======== PROVIDED RECORDS ========

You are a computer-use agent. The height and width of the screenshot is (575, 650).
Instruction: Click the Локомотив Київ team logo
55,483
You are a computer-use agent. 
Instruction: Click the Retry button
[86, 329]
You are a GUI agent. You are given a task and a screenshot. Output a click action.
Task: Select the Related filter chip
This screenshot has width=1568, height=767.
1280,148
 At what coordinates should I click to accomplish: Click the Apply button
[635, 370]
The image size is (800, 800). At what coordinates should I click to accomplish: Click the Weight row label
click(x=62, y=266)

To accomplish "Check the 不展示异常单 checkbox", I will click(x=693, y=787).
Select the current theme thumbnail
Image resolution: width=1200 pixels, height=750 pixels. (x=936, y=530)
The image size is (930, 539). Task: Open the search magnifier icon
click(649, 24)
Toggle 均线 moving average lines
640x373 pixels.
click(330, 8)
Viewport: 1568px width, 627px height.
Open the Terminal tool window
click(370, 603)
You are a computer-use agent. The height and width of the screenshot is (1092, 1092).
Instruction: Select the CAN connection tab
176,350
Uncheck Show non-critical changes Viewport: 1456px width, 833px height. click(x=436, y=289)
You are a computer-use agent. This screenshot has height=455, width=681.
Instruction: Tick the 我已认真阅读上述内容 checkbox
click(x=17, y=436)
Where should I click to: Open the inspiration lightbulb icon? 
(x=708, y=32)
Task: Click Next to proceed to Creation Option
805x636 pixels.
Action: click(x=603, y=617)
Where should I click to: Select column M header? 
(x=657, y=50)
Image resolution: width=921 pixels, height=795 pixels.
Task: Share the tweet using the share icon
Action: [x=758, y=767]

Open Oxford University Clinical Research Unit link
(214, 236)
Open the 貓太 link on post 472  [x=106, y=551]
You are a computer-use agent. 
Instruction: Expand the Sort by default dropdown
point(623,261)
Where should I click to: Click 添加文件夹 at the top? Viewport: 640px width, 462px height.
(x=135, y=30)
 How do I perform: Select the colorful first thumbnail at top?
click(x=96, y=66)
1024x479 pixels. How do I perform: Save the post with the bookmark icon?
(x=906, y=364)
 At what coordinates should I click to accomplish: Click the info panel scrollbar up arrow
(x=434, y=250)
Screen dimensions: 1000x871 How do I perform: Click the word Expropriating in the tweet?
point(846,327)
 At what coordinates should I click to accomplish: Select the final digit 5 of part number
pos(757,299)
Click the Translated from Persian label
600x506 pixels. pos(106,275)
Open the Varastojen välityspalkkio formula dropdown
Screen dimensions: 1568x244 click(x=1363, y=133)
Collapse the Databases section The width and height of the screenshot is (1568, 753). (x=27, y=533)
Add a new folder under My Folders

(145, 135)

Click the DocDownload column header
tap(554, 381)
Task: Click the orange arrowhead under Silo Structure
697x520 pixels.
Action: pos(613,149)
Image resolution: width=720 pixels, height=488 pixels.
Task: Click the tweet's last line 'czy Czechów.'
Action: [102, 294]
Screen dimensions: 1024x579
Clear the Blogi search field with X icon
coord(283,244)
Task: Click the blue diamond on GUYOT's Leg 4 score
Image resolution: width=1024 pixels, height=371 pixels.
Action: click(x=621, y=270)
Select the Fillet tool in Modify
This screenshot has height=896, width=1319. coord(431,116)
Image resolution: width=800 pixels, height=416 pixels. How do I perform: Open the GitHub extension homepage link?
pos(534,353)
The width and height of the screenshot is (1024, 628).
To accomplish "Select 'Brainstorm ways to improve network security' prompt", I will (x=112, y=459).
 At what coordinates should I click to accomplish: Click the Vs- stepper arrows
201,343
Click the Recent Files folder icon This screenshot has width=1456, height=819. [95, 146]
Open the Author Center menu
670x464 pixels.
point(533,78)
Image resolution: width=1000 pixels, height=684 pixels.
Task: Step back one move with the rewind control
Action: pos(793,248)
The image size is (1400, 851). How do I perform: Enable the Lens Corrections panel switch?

========

WHAT TO PRODUCE
Whenever the word "agent" occurs in a line of the records, that line counts once; state the total alone.

OUTPUT FOR THIS EXERCISE
6